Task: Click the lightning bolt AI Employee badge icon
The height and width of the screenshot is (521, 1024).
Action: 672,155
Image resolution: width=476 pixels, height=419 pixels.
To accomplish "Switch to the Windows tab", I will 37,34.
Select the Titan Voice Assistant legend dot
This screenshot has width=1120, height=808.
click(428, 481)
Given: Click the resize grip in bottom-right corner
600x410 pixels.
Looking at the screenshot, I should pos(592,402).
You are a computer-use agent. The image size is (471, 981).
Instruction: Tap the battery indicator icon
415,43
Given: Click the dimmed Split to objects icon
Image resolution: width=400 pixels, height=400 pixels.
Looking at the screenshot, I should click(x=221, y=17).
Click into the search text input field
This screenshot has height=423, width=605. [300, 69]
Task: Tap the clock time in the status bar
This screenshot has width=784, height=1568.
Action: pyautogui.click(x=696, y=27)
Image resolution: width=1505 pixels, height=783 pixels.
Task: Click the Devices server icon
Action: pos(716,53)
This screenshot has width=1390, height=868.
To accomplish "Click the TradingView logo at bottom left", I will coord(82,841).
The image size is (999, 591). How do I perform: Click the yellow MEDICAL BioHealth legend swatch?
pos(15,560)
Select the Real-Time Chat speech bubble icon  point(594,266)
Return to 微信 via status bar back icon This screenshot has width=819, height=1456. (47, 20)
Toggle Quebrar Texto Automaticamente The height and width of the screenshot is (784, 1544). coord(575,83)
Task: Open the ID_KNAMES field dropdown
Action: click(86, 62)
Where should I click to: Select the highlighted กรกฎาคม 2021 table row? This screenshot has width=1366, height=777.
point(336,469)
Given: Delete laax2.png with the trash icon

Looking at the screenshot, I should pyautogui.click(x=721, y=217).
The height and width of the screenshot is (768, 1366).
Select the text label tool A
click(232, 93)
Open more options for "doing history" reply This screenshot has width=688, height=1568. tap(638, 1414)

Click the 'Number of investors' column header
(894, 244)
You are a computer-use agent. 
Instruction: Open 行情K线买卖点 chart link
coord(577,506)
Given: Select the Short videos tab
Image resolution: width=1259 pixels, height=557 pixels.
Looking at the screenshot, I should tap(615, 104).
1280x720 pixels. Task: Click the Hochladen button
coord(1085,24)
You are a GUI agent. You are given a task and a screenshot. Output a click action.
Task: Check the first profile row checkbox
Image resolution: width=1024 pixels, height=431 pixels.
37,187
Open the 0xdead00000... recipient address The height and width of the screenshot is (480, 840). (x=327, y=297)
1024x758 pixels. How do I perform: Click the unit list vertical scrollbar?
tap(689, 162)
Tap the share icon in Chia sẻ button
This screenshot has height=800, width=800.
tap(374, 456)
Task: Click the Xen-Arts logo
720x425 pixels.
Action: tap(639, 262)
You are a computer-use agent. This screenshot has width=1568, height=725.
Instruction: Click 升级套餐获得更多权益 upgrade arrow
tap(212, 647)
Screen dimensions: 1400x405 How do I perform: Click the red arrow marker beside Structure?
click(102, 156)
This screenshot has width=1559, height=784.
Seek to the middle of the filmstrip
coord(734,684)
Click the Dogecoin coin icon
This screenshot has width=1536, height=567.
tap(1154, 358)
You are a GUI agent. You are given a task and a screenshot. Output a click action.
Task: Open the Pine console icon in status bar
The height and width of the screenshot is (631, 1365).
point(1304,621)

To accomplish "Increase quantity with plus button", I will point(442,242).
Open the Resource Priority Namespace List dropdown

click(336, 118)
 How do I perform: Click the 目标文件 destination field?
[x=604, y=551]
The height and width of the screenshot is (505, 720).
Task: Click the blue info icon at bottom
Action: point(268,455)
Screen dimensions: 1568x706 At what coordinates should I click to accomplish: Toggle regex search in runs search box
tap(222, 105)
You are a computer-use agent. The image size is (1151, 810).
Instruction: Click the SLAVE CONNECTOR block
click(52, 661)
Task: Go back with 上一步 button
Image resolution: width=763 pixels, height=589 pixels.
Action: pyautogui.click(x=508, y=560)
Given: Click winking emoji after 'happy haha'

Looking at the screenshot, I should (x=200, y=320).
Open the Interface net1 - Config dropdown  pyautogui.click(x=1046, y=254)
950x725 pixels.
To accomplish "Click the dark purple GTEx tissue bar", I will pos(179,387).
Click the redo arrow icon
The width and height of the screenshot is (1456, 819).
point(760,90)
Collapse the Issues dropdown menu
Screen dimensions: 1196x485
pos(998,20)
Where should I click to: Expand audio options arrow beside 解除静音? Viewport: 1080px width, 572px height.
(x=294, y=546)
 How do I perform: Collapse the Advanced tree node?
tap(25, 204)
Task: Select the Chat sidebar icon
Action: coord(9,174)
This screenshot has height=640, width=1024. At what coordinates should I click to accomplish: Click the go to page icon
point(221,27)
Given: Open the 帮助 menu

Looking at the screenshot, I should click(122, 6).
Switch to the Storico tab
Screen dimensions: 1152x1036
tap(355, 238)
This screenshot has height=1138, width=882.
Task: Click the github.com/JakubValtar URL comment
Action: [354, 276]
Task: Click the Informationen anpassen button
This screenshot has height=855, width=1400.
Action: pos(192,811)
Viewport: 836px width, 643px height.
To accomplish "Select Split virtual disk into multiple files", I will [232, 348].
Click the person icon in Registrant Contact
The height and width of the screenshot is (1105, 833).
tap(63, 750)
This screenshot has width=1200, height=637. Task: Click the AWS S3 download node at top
__________
Exercise prompt:
Reproduce exactly the stretch of lines that starts at the one containing "Task: Go back with 上一步 button" and ends with the final line of the data, including both ends and nothing more.

Answer section:
Task: Go back with 上一步 button
Image resolution: width=763 pixels, height=589 pixels.
Action: pyautogui.click(x=508, y=560)
Given: Click winking emoji after 'happy haha'

Looking at the screenshot, I should (x=200, y=320).
Open the Interface net1 - Config dropdown  pyautogui.click(x=1046, y=254)
950x725 pixels.
To accomplish "Click the dark purple GTEx tissue bar", I will pos(179,387).
Click the redo arrow icon
The width and height of the screenshot is (1456, 819).
point(760,90)
Collapse the Issues dropdown menu
Screen dimensions: 1196x485
pos(998,20)
Where should I click to: Expand audio options arrow beside 解除静音? Viewport: 1080px width, 572px height.
(x=294, y=546)
 How do I perform: Collapse the Advanced tree node?
tap(25, 204)
Task: Select the Chat sidebar icon
Action: coord(9,174)
This screenshot has height=640, width=1024. At what coordinates should I click to accomplish: Click the go to page icon
point(221,27)
Given: Open the 帮助 menu

Looking at the screenshot, I should click(122, 6).
Switch to the Storico tab
Screen dimensions: 1152x1036
tap(355, 238)
This screenshot has height=1138, width=882.
Task: Click the github.com/JakubValtar URL comment
Action: [354, 276]
Task: Click the Informationen anpassen button
This screenshot has height=855, width=1400.
Action: pos(192,811)
Viewport: 836px width, 643px height.
To accomplish "Select Split virtual disk into multiple files", I will [232, 348].
Click the person icon in Registrant Contact
The height and width of the screenshot is (1105, 833).
tap(63, 750)
This screenshot has width=1200, height=637. Task: Click the AWS S3 download node at top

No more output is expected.